Ron Bose, MD, PhD, also asked if there would be broader biomarker analyses of responders versus nonresponders to dato-dxd. “I think it’s very important to know, what are the biomarkers that predict efficacy for dato-dxd. The median progression free survival improvement was only about two months, maybe a little bit more, so knowing which patients are going to get the most benefit will be very important,” Dr. Bose said in an interview. Dr. Bose is associate professor of oncology at the Washington University School of Medicine in St. Louis.

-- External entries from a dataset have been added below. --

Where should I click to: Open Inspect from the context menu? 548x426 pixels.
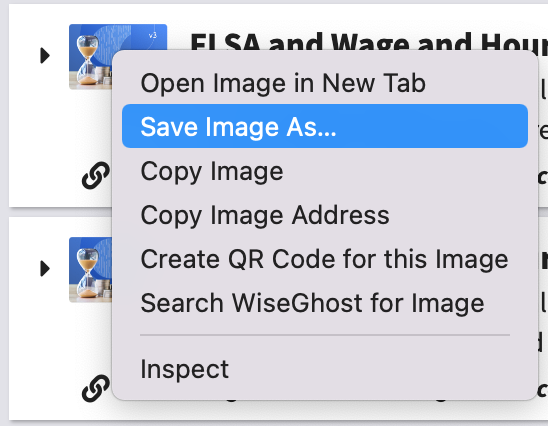[184, 369]
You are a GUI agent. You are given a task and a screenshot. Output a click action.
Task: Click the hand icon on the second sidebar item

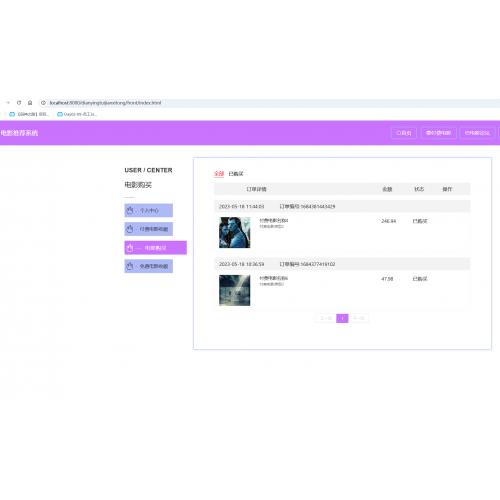pyautogui.click(x=130, y=229)
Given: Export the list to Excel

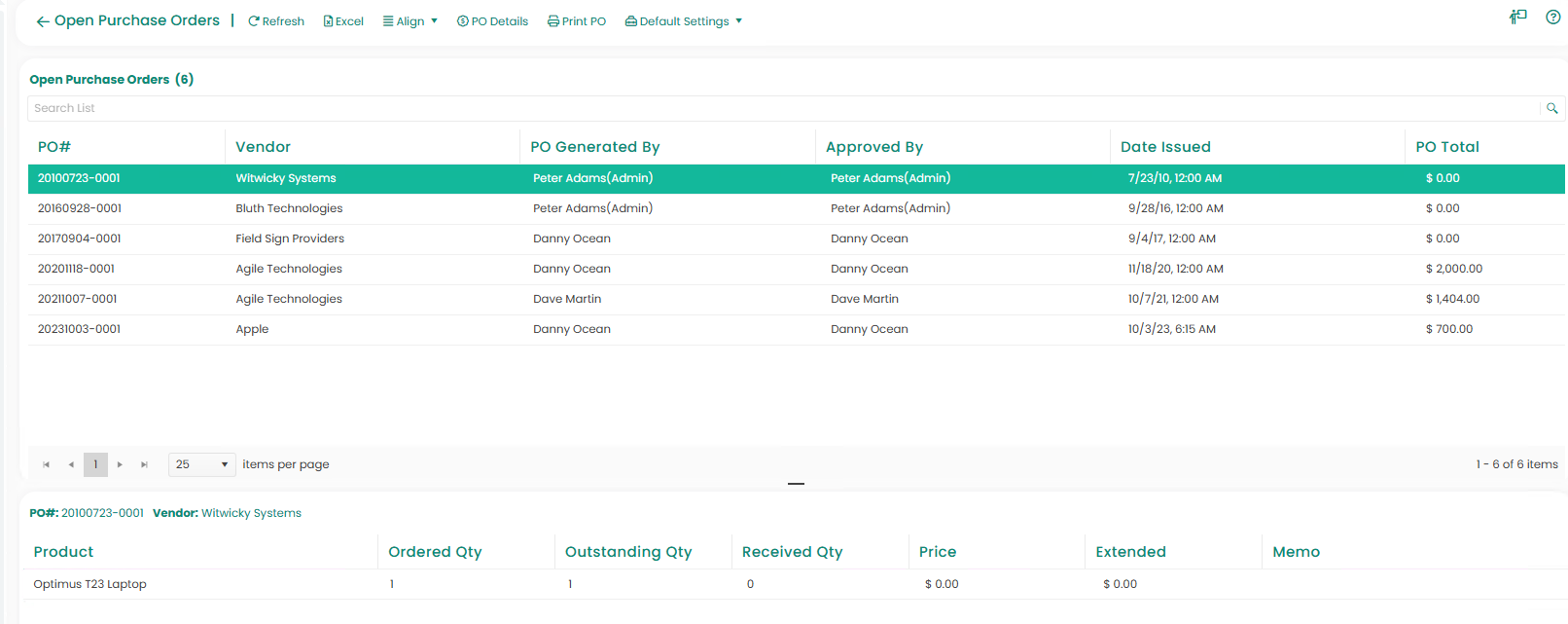Looking at the screenshot, I should (343, 21).
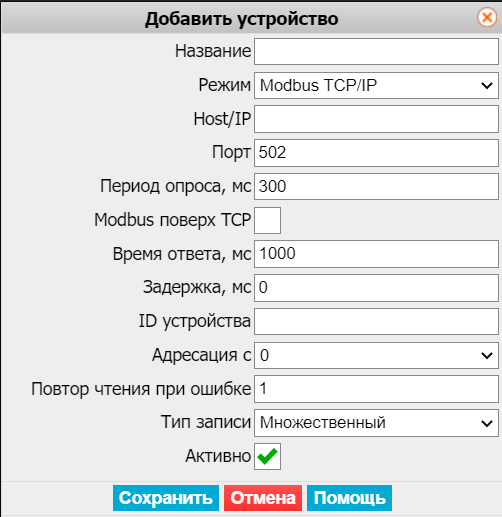Click the Название input field
This screenshot has height=517, width=502.
(376, 51)
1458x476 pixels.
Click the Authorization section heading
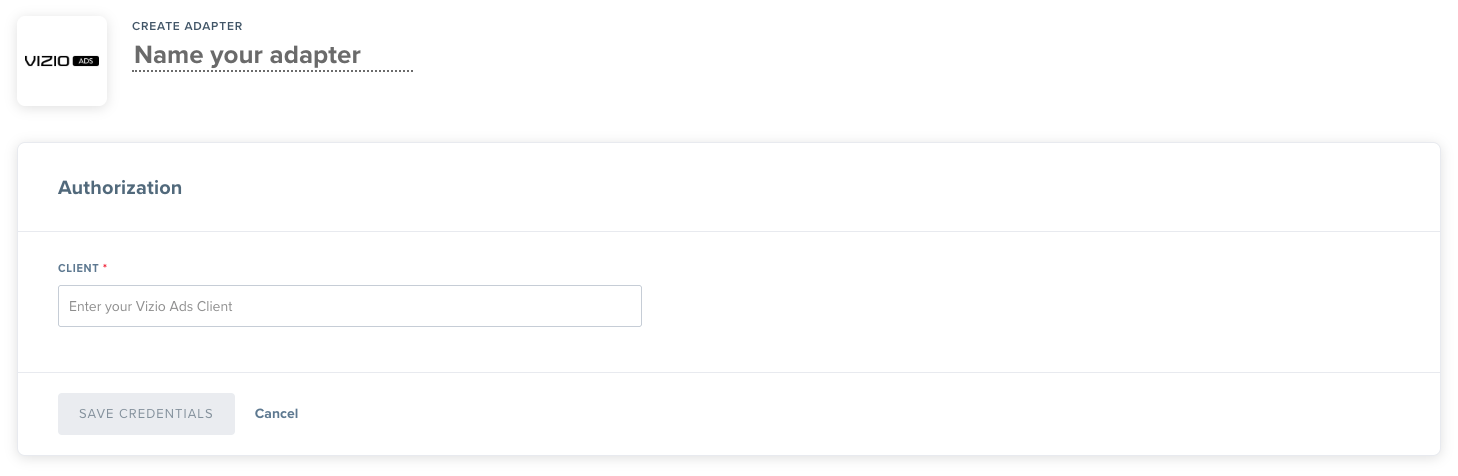(120, 187)
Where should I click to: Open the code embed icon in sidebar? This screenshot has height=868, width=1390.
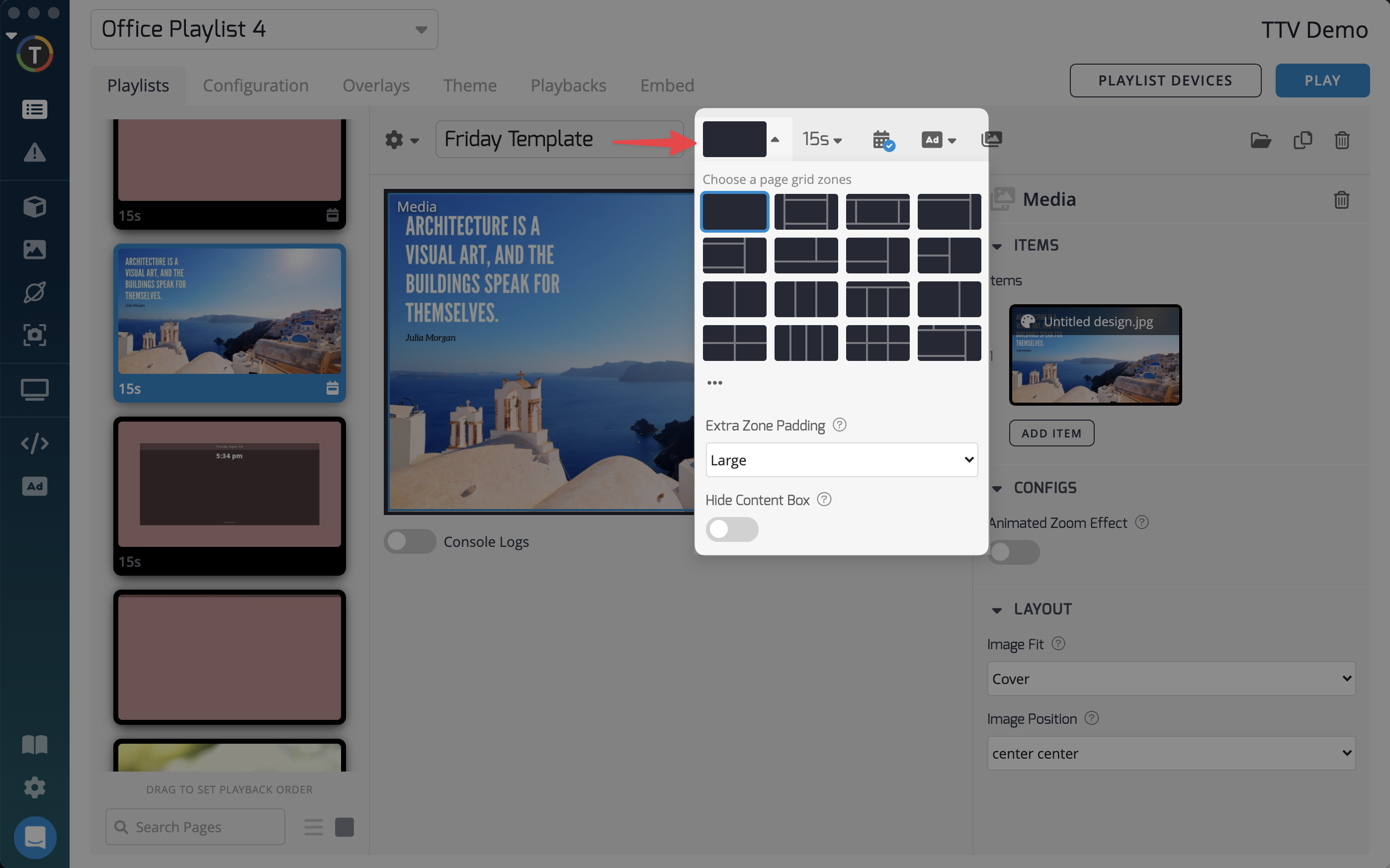pos(34,443)
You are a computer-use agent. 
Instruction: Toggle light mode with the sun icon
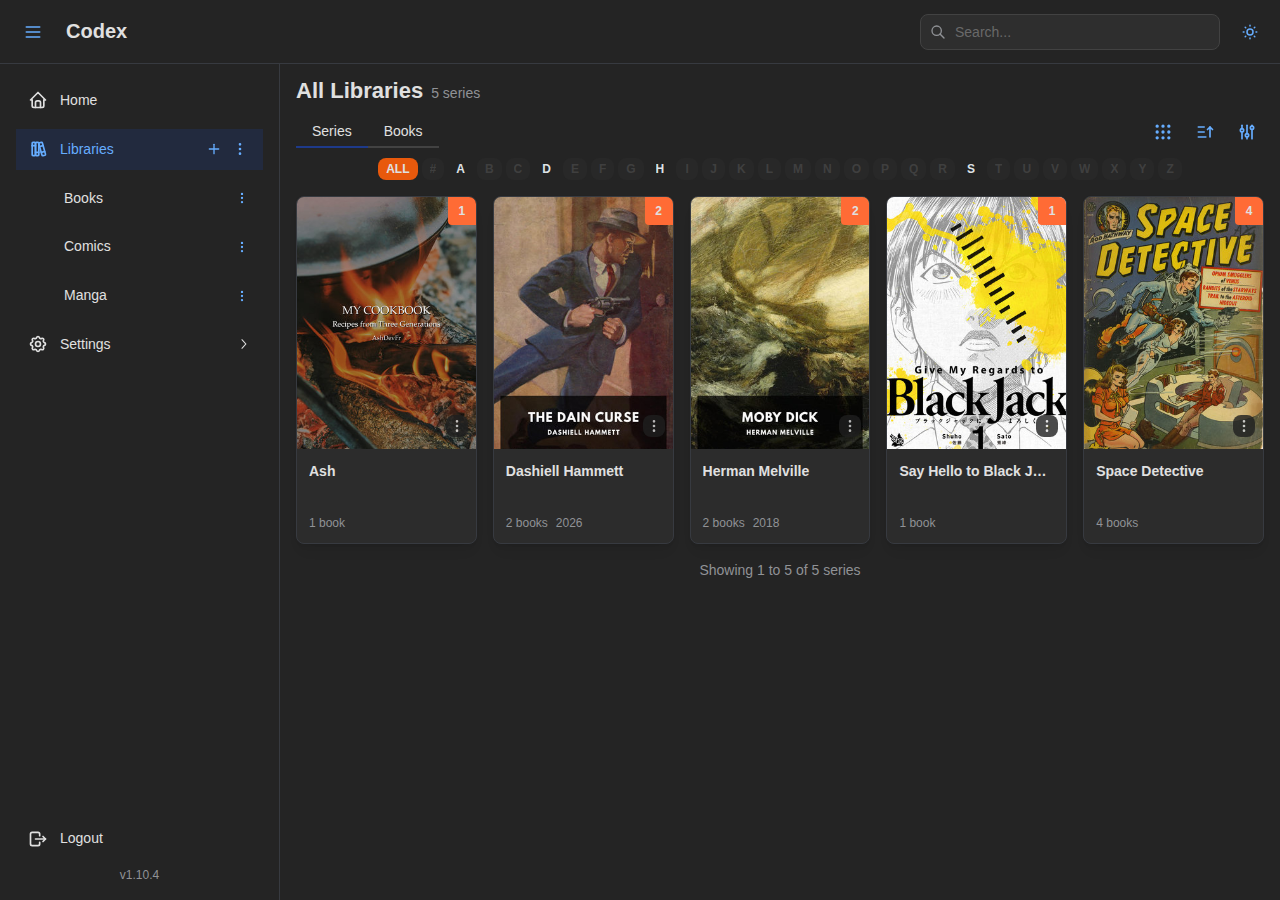pyautogui.click(x=1249, y=31)
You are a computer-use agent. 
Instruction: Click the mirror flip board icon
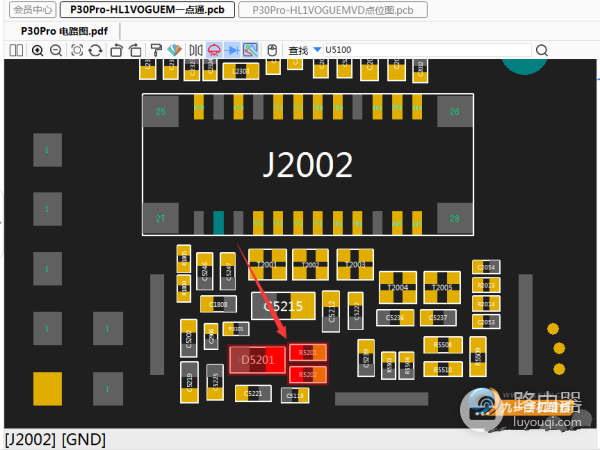[x=194, y=50]
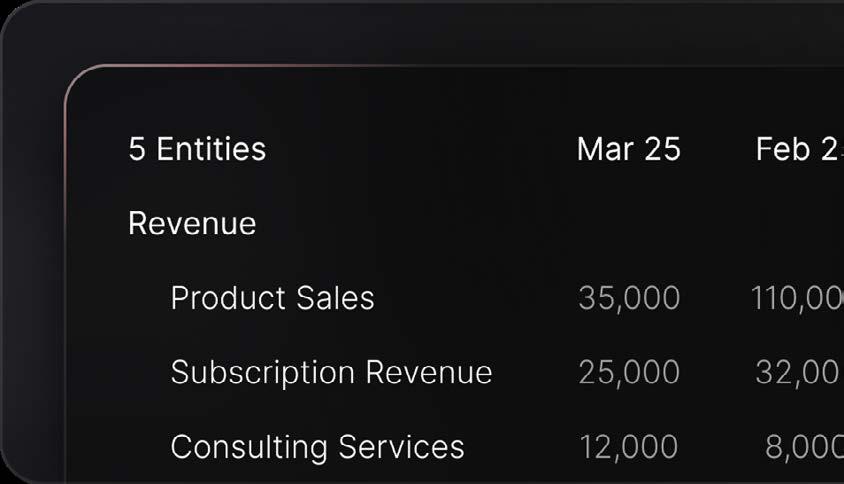Screen dimensions: 844x484
Task: Click the word Services in Consulting Services
Action: tap(402, 447)
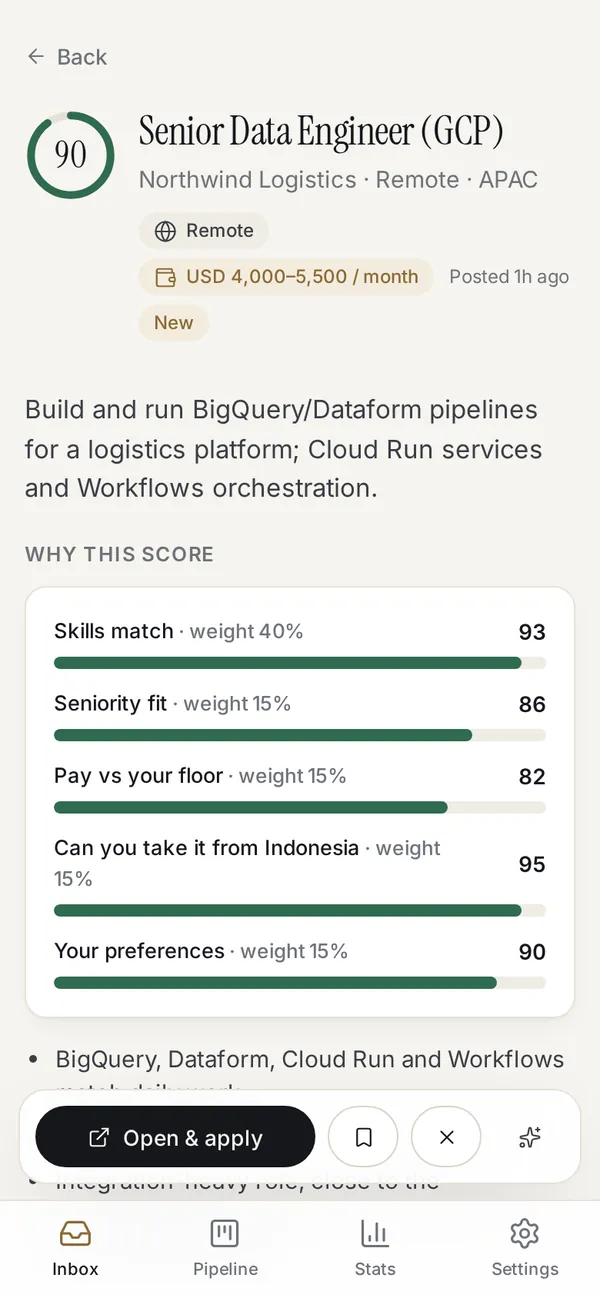
Task: Click the Seniority fit score bar
Action: tap(300, 735)
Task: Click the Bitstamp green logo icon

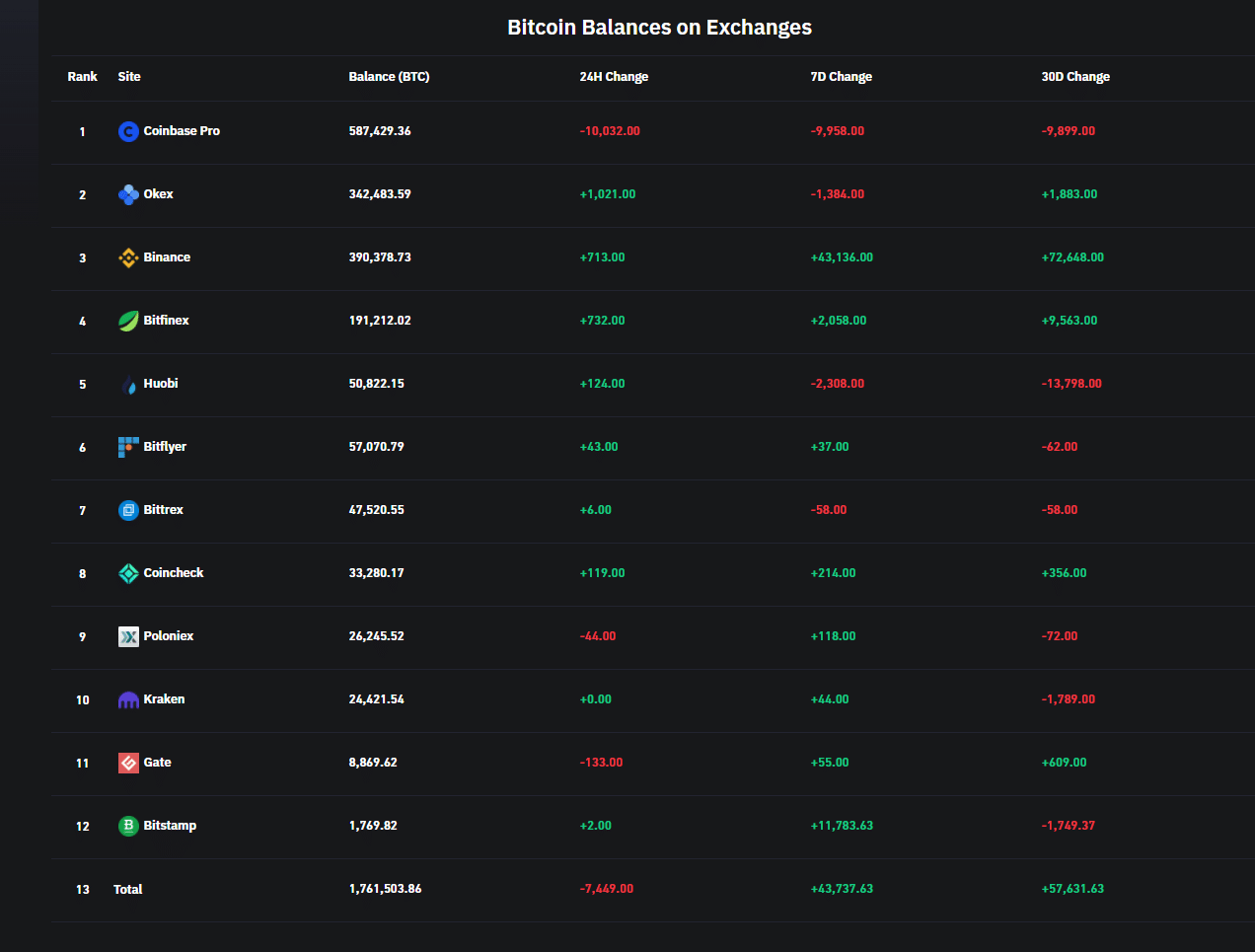Action: pyautogui.click(x=128, y=826)
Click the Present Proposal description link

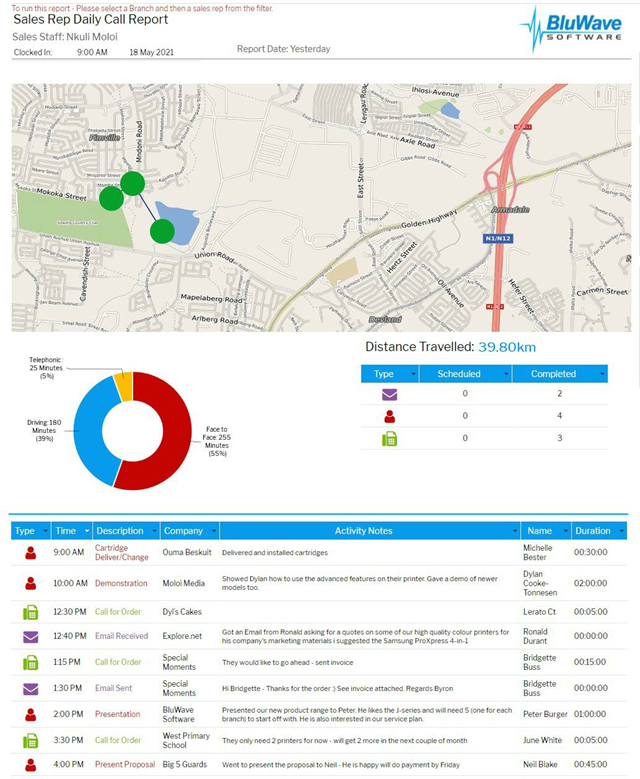click(x=125, y=765)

Overall, he was impressed by the results. “The median progression free survival benefit is moderate, but the safety I think is really particularly strong, and when I’m thinking about this for my patients, the fact that there is a progression free survival benefit, plus a safety benefit [compared to chemotherapy] makes it very appealing,” he said.

Dr. Bose has consulted for Genentech. Dr. Bardia has been on advisory boards for Pfizer, Novartis, Genentech, Merck, Radius Health/Menarini, Immunomedics/Gilead, Sanofi, Daiichi Pharma/AstraZeneca, Phillips, Eli Lilly, Mersana, and Foundation Medicine. He has received research grants from Genentech, Novartis, Pfizer, Merck, Sanofi, Radius Health/Menarini, Immunomedics/Gilead, Daiichi Pharma/AstraZeneca, Natera, and Eli Lilly.